PinAre we in danger of becoming numb, apathetic and emotionally detached from the reality of our world?

Terror attacks don’t make sense. Receiving news of their tragic occurrence can (rightfully, understandably) create such surges in emotion, such fiery outrage and angry disbelief, that the feelings are hard to hold.  And because they’re hard to hold, we often choose not to.  We move into our minds, to the rational, the logical, the sense-seeking spaces where we don’t have to feel the un-feel-able.

Our politicians and the media try to explain them to us: making links, finding motives and rationales, and underpinning heinous acts with political and cultural contexts. Essentially, they are creating stories to satisfy hungry and seeking minds.  And of course, to give us all somebody to blame.

But for those of us who are rising into the truth that our co-created reality is really a holographic reflection of our inner worlds, these kinds of tragic events make this truth, this universal law, so hard to accept.

Does This Mean We Are All Somehow Responsible? 

Did we all somehow create this?

Did I somehow create this?

That the answer to these questions may be: ‘Yes, within the tangled mess of our humanity, there is likely to be an essence of shared, collective responsibility’ is painful to bear.  So painful, that I think many of us are scared to feel our way into the aching distress of what it really means.  Instead, we stay safely inside our minds, inside the patterns of political and cultural contexts, where we don’t need to actually feel, or enter into the slow, personal process of unravelling our inner landscapes.

Can We Truly Be United?

We listen to our political leaders tell us that ‘We are united’ and that ‘We mustn’t let one person’s actions divide us’. But can we truly be united?  Can we honestly express and jointly manifest one collective human experience that we all agree on, if we don’t allow ourselves to know ‘unity’ on an internal plane first?

How high can we really get?

How much light can we really hold?

How evolved can we each really become, on our spiritual quests through life, if we don’t also allow ourselves to drop down, equally far, into the dark emotional depths of what our species is really capable of?  Because to be fully human is to unite all parts of ourselves, to embrace (or at the very least, to admit and accept) the full spectrum of our human emotions.

And this means to feel them.  All of them.

PinAllowing Yourself to Feel Is to Be Human

But the increasing repetition and frequency of such terrible acts of violence means that we’re in real danger of becoming numb and dispassionate.  When we unconsciously anaesthetise our reactions to horror, when shocking news fails to shock us anymore, when extreme violence can be reduced so quickly to statistical measure, it means that we’re allowing what’s truly wrong to wash over us as external and separate, without accepting that it belong to us too.

And whilst acts of terror must never be condoned or excused, we may need to accept that certain tools and guidance are necessary, to help us actively and healthily process the deep reactions that they trigger, so we’re not simply laying down more layers of pain and distress in our collective unconscious.  So whatever our political leaders are urging us to be and do, we are still divided if we don’t accept, hold and start to unravel the horror, the darkness, and the deep, deep shadow within, as well as the light that we chase.

How To Safely Process Extreme Emotions

If we DO allow ourselves to truly feel, what then? What do we actually, safely, do with these extremes of emotion?  Here is a quick, but really effective method to help you move through some of the difficult emotions that may be rising for you now, and to use the experience to decode the wisdom they hold for you.

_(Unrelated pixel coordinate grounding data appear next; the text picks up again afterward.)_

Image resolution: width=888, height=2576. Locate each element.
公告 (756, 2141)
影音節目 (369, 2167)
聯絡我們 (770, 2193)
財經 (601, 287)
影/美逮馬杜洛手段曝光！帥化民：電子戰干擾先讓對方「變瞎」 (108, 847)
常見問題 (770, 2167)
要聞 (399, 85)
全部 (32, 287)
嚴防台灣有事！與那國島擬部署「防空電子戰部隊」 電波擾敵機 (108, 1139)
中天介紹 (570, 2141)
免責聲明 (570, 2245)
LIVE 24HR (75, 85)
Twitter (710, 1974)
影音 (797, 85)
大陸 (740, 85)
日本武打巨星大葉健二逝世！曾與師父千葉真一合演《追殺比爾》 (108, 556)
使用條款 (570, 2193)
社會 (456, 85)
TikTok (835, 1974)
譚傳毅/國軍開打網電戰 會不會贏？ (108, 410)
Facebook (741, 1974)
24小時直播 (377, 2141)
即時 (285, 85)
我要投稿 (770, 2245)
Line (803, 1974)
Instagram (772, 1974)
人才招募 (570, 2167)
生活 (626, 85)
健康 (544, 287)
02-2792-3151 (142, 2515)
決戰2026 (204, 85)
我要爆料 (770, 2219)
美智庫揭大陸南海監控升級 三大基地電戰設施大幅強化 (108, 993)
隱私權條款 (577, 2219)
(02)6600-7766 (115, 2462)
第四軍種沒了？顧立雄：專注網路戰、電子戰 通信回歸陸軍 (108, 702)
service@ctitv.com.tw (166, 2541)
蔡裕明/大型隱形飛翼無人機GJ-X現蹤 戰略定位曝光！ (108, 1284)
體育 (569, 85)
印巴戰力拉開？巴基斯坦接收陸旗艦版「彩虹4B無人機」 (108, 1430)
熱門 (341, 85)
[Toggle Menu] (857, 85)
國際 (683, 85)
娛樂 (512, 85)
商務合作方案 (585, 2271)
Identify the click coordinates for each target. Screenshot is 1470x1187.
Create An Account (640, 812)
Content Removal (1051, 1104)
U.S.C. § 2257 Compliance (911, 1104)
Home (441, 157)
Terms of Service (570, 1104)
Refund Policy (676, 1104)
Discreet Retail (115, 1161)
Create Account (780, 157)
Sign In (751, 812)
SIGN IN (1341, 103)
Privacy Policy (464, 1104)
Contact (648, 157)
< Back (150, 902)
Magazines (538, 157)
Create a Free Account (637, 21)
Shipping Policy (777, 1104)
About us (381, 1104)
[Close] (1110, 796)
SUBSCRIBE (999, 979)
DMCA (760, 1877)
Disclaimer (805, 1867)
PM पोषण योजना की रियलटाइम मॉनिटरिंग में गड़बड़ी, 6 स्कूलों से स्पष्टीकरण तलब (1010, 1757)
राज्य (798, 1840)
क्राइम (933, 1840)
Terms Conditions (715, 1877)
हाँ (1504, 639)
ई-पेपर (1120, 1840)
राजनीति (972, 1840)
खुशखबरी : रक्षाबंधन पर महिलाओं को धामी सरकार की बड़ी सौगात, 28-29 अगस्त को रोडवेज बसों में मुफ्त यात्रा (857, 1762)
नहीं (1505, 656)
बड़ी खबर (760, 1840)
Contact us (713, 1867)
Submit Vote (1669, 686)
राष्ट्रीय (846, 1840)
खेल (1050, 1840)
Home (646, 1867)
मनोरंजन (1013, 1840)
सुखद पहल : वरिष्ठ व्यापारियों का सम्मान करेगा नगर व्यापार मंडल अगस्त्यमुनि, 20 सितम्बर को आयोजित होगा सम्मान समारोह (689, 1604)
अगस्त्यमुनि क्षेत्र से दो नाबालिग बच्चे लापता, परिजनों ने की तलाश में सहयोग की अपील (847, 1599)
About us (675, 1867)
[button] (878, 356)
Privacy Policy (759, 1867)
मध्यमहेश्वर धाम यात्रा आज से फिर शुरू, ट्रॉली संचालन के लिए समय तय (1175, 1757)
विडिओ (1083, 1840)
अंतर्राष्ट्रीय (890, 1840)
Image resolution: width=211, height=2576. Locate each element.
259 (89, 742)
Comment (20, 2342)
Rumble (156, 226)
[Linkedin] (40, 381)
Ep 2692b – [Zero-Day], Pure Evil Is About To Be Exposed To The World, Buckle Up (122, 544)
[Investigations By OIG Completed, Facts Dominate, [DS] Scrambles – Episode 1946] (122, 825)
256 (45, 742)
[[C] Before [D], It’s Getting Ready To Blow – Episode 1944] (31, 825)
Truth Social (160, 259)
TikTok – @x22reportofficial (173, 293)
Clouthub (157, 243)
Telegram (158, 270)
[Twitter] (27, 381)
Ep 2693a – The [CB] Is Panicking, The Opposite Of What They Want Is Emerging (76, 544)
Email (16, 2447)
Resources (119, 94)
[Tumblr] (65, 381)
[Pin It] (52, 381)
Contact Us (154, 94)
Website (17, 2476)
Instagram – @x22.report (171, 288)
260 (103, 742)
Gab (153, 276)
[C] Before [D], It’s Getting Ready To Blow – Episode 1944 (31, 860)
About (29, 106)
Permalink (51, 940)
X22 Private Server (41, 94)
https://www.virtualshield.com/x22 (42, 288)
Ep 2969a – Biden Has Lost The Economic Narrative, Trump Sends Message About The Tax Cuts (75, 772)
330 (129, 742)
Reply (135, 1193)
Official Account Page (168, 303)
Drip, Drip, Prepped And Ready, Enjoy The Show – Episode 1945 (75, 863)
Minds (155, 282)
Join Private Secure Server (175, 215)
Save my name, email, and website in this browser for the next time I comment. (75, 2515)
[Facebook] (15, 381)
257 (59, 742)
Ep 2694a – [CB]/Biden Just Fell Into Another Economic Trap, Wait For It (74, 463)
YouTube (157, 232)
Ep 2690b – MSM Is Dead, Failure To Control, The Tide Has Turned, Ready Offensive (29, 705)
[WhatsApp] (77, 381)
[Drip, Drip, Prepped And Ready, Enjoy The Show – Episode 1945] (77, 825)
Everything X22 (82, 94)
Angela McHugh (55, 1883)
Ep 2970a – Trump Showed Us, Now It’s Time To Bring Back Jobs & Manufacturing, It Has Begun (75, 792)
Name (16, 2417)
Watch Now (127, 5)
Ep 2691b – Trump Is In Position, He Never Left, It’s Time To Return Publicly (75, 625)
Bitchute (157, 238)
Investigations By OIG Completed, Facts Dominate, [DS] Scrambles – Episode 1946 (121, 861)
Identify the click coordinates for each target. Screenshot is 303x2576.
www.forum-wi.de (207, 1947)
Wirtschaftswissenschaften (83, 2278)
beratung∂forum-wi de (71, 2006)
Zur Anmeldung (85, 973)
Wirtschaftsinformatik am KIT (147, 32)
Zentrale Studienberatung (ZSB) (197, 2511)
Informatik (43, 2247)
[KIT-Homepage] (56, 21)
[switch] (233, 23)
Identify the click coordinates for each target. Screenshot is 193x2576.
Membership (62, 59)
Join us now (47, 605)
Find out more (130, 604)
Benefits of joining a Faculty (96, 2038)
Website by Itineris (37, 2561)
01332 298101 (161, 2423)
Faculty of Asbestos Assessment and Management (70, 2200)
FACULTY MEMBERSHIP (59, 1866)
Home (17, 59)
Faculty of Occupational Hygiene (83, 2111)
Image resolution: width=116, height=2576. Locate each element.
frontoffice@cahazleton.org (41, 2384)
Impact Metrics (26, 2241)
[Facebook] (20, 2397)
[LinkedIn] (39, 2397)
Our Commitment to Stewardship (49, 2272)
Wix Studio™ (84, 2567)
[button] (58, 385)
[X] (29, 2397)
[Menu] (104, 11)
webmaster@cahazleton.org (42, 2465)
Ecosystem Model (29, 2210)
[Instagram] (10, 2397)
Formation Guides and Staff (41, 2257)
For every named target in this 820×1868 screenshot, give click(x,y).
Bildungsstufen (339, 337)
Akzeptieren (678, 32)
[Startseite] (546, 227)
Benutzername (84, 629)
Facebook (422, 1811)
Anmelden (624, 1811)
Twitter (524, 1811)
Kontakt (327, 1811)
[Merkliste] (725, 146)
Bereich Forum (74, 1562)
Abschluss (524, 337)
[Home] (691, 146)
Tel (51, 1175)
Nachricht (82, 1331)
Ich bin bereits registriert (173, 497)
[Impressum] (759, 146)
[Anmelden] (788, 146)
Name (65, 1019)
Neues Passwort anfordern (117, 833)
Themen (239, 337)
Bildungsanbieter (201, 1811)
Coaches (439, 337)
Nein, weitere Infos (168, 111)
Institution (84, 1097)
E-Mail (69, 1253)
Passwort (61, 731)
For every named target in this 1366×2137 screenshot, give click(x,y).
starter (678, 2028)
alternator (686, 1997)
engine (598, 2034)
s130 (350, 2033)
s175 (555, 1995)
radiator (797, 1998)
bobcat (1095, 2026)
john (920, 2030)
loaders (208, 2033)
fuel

  • The first thing to do, is to sit with how you feel, to let the emotion be whole and real, to sink deeply into it and accept it fully as your inner world, in this moment. Don’t rush on and away, cover it over, hide or distract yourself.   And crucially, don’t judge how you feel: your emotions are a natural and necessary response mechanism, and contain vital insights for you, about you! We are each a feedback loop of information, running directly to the Divine, so to interrupt this process is to stand in the way of your own sacred purpose.
  • Feel into what your strongest emotion is. Is it anger?  Fear?  Sadness? Loneliness?  Distrust?  Let this process take as long as it needs to, but remember that it is vital to focus on how you feel and not what triggered the feeling – this is all about you.
  • Now consider what the polar opposite emotion is, to the one you are feel So if you’re feeling anger, its opposite may be feeling free, unrestricted or powerful.  If you are sad, its opposite may be joy, purpose or contentment.  And feelings of loneliness may be opposed by feelings of belonging, love or intimacy, for example.  This will be personal for you.
  • Once you have narrowed your emotional focus into this linear spectrum, it will give you an idea of where your personal, emotional needs are: of where your own, specific emotional body is in need of healing, care and even soul retrieval. Because – and here’s the key –  the opposing emotion to the one you initially felt, is what you are most likely to be lacking.  This is nobody’s fault, and this is not a character flaw.  This is your soul’s work.

The next steps are to commit to working on meeting these emotional needs.  Continue to decode the messages your emotional body is offering, because THIS is where unity begins.  This is how we will become truly unified – it all starts with YOU.